## Page:
■ ■ ■ ■

Hash join not finding which collation to use for string hashing

From: Mark Dilger <mark(dot)dilger(at)enterprisedb(dot)com>
To: PostgreSQL-development <pgsql-hackers(at)postgresql(dot)org>
Cc: Etsuro Fujita <etsuro(dot)fujita(at)gmail(dot)com>, Tom Lane <tgl(at)sss(dot)pgh(dot)pa(dot)us>, Amit Langote <Langote_Amit_f8(at)lab(dot)ntt(dot)co(dot)jp>
Subject: Hash join not finding which collation to use for string hashing
Date: 2020-01-28 23:36:03
Message-ID: 38121352-48B2-401F-84F3-0E5344D834D8@enterprisedb.com
Views: Raw Message | Whole Thread | Download mbox | Resend email
Thread:
Lists: pgsql-hackers

While reviewing the partition-wise join patch, I ran into an issue that exists in master, so rather than responding to that patch, I’m starting this new thread.

■ ■ ■ ■

## Exercise instructions:
Answer these questions about the message above:
(a) Who sent it?
(b) On what date was it sent?
(c) Which patch was the sender reviewing when the issue came up?
The material has no connection to the message above.

## Data extract:
■ ■ ■ ■

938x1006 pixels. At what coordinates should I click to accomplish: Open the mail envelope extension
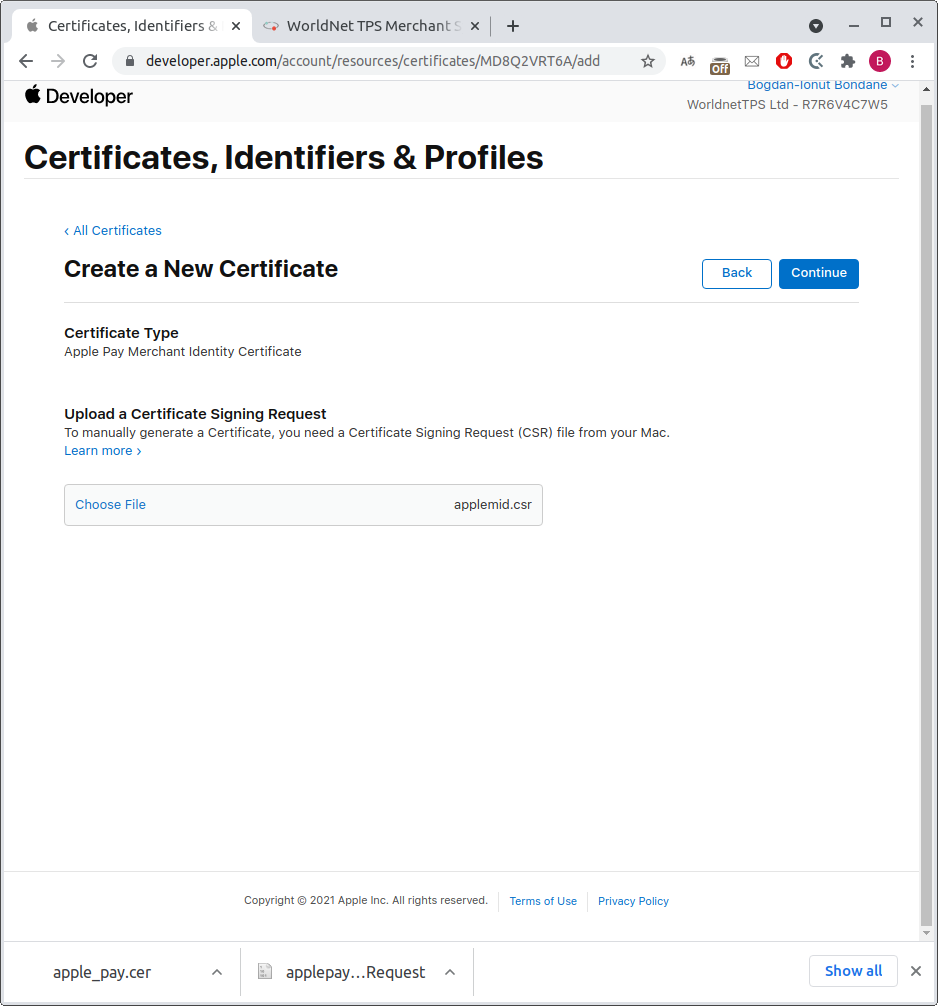coord(752,61)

■ ■ ■ ■

## Problem solution:
(a) Mark Dilger
(b) 2020-01-28
(c) The partition-wise join patch